His eyes are all sleepy but smiley at the same time. If they were pools I would take a swim in them, though that might be rather icky, since they're eyeballs. That's enough of that. I shove off to the linen closet and drag down some sheets for myself. I'll wake up with them either in a ball at my feet or tumbled down on the floor, but one likes to begin with a made-up bed like an adult, doesn't one? Gary toddles past me to the bathroom, and I close my eyes for a moment to imagine what it would be like if we lived together. It would always be homey and domestic, just like this, the two of us sliding past each other in the hallway as easily as can be, as though it's a choreographed dance. Gary's in my bedroom. I put a hand over my heart, a coked-up hummingbird once more. I won't be in the room with him, of course, but it's a nice start.
“Um, Miranda, what's this?” He's standing beside the bed, a corner of covers drawn back.
“That's the bed.” I can't tell if he's serious or not. “That's the flat soft piece of furniture you sleep on. That's when you close your eyes and let your brain go all wobbly.”

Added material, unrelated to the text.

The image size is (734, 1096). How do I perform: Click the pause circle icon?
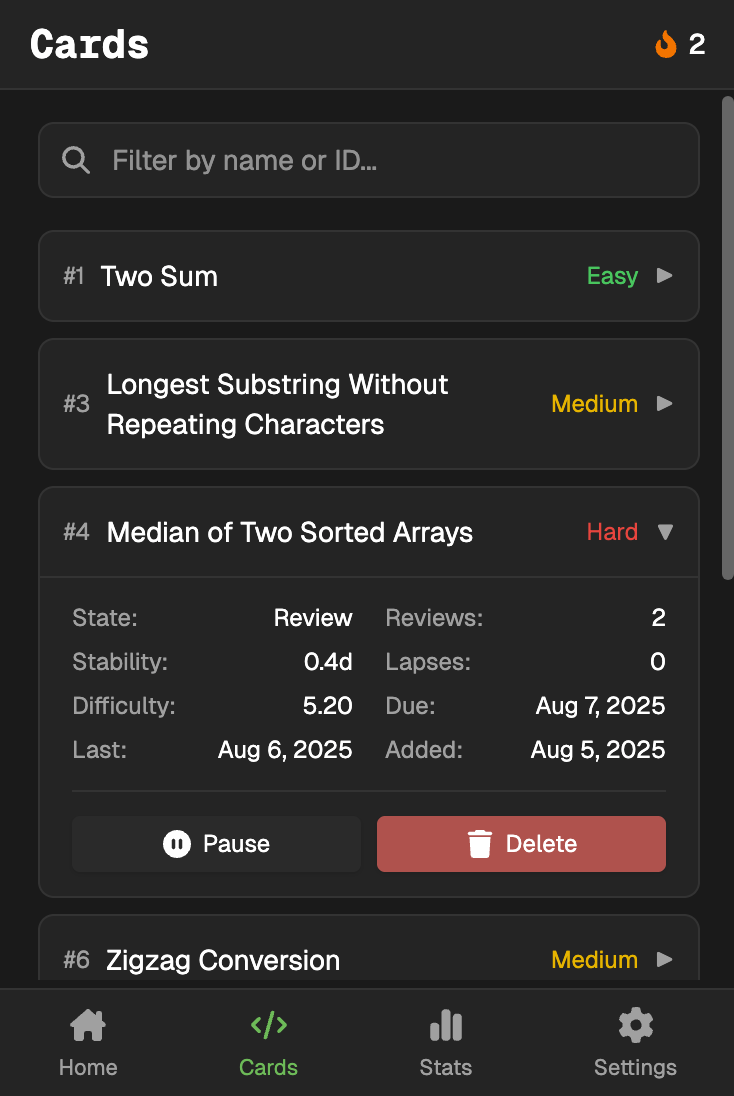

Gary holds something up mutely. It takes me a moment to focus on it. Dark, square, some sort of pattern on it OH GOD OH GOD IT'S THE GARY PILLOW GARY IS HOLDING THE GARY PILLOW SHOULDN'T SPACE JUST ERUPT OR SOMETHING? Gary must be able to see that my brain had entered capslock because he hurriedly stuffs his own pillow (oh God Miranda now is not the time!) back into the bed.
“Maybe I'll just take the couch,” he says, all in one word.
“I suppose that's a good idea,” I say before he's finished.